§ **EXERCISE DESCRIPTION**
Output the records that follow exactly as they are written.

§ **EXERCISE INPUT**
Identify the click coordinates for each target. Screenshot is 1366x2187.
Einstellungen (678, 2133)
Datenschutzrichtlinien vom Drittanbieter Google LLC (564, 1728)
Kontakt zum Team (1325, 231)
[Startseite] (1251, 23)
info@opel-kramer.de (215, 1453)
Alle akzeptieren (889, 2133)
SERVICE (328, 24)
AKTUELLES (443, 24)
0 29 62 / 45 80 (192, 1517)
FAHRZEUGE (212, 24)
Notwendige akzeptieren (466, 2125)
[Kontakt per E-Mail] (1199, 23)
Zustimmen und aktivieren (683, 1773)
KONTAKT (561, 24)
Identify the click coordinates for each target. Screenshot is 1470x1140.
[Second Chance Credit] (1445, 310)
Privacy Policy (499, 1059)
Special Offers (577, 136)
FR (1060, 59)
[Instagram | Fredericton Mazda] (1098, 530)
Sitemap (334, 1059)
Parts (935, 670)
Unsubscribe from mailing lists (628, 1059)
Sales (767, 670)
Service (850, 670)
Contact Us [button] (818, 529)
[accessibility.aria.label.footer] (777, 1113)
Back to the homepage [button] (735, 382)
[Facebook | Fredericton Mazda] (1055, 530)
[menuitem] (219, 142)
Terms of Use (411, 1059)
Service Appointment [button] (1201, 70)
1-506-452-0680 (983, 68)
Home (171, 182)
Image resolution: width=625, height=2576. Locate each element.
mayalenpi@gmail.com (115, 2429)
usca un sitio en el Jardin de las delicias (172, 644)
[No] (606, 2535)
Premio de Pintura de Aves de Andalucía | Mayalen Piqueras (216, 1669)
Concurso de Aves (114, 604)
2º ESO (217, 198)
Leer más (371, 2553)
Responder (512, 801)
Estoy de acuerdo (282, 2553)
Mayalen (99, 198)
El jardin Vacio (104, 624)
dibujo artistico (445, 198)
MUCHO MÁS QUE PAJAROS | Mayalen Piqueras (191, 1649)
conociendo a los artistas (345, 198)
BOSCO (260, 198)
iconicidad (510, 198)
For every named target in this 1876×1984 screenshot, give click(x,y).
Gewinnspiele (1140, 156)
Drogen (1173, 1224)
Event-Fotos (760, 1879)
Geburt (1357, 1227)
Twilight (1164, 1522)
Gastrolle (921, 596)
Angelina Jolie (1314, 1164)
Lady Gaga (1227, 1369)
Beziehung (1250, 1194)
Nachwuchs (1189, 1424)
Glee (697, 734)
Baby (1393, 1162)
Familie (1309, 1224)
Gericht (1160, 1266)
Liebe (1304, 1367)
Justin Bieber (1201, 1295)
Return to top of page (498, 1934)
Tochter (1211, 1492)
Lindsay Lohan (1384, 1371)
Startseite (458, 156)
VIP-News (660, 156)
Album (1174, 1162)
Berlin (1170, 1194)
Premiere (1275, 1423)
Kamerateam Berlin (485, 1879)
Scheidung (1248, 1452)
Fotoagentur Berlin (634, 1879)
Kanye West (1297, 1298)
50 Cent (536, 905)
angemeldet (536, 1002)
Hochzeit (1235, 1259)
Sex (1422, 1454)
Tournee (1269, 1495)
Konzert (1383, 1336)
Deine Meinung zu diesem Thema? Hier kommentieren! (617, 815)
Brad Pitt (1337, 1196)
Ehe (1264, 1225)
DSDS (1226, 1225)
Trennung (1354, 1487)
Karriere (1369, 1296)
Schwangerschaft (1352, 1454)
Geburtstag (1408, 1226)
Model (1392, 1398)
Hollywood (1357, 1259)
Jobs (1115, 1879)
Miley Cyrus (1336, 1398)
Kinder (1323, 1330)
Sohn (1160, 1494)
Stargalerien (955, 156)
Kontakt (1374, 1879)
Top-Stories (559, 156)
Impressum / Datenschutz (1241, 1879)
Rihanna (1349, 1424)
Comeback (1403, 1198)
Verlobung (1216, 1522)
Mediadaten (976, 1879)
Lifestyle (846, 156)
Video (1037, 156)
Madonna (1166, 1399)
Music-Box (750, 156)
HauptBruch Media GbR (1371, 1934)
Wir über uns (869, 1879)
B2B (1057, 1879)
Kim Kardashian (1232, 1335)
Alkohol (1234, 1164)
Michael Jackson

§ **RESPONSE AREA**
Identify the click coordinates for each target. Screenshot is 1366x2187.
Einstellungen (678, 2133)
Datenschutzrichtlinien vom Drittanbieter Google LLC (564, 1728)
Kontakt zum Team (1325, 231)
[Startseite] (1251, 23)
info@opel-kramer.de (215, 1453)
Alle akzeptieren (889, 2133)
SERVICE (328, 24)
AKTUELLES (443, 24)
0 29 62 / 45 80 (192, 1517)
FAHRZEUGE (212, 24)
Notwendige akzeptieren (466, 2125)
[Kontakt per E-Mail] (1199, 23)
Zustimmen und aktivieren (683, 1773)
KONTAKT (561, 24)
Identify the click coordinates for each target. Screenshot is 1470x1140.
[Second Chance Credit] (1445, 310)
Privacy Policy (499, 1059)
Special Offers (577, 136)
FR (1060, 59)
[Instagram | Fredericton Mazda] (1098, 530)
Sitemap (334, 1059)
Parts (935, 670)
Unsubscribe from mailing lists (628, 1059)
Sales (767, 670)
Service (850, 670)
Contact Us [button] (818, 529)
[accessibility.aria.label.footer] (777, 1113)
Back to the homepage [button] (735, 382)
[Facebook | Fredericton Mazda] (1055, 530)
[menuitem] (219, 142)
Terms of Use (411, 1059)
Service Appointment [button] (1201, 70)
1-506-452-0680 (983, 68)
Home (171, 182)
Image resolution: width=625, height=2576. Locate each element.
mayalenpi@gmail.com (115, 2429)
usca un sitio en el Jardin de las delicias (172, 644)
[No] (606, 2535)
Premio de Pintura de Aves de Andalucía | Mayalen Piqueras (216, 1669)
Concurso de Aves (114, 604)
2º ESO (217, 198)
Leer más (371, 2553)
Responder (512, 801)
Estoy de acuerdo (282, 2553)
Mayalen (99, 198)
El jardin Vacio (104, 624)
dibujo artistico (445, 198)
MUCHO MÁS QUE PAJAROS | Mayalen Piqueras (191, 1649)
conociendo a los artistas (345, 198)
BOSCO (260, 198)
iconicidad (510, 198)
For every named target in this 1876×1984 screenshot, give click(x,y).
Gewinnspiele (1140, 156)
Drogen (1173, 1224)
Event-Fotos (760, 1879)
Geburt (1357, 1227)
Twilight (1164, 1522)
Gastrolle (921, 596)
Angelina Jolie (1314, 1164)
Lady Gaga (1227, 1369)
Beziehung (1250, 1194)
Nachwuchs (1189, 1424)
Glee (697, 734)
Baby (1393, 1162)
Familie (1309, 1224)
Gericht (1160, 1266)
Liebe (1304, 1367)
Justin Bieber (1201, 1295)
Return to top of page (498, 1934)
Tochter (1211, 1492)
Lindsay Lohan (1384, 1371)
Startseite (458, 156)
VIP-News (660, 156)
Album (1174, 1162)
Berlin (1170, 1194)
Premiere (1275, 1423)
Kamerateam Berlin (485, 1879)
Scheidung (1248, 1452)
Fotoagentur Berlin (634, 1879)
Kanye West (1297, 1298)
50 Cent (536, 905)
angemeldet (536, 1002)
Hochzeit (1235, 1259)
Sex (1422, 1454)
Tournee (1269, 1495)
Konzert (1383, 1336)
Deine Meinung zu diesem Thema? Hier kommentieren! (617, 815)
Brad Pitt (1337, 1196)
Ehe (1264, 1225)
DSDS (1226, 1225)
Trennung (1354, 1487)
Karriere (1369, 1296)
Schwangerschaft (1352, 1454)
Geburtstag (1408, 1226)
Model (1392, 1398)
Hollywood (1357, 1259)
Jobs (1115, 1879)
Miley Cyrus (1336, 1398)
Kinder (1323, 1330)
Sohn (1160, 1494)
Stargalerien (955, 156)
Kontakt (1374, 1879)
Top-Stories (559, 156)
Impressum / Datenschutz (1241, 1879)
Rihanna (1349, 1424)
Comeback (1403, 1198)
Verlobung (1216, 1522)
Mediadaten (976, 1879)
Lifestyle (846, 156)
Video (1037, 156)
Madonna (1166, 1399)
Music-Box (750, 156)
HauptBruch Media GbR (1371, 1934)
Wir über uns (869, 1879)
B2B (1057, 1879)
Kim Kardashian (1232, 1335)
Alkohol (1234, 1164)
Michael Jackson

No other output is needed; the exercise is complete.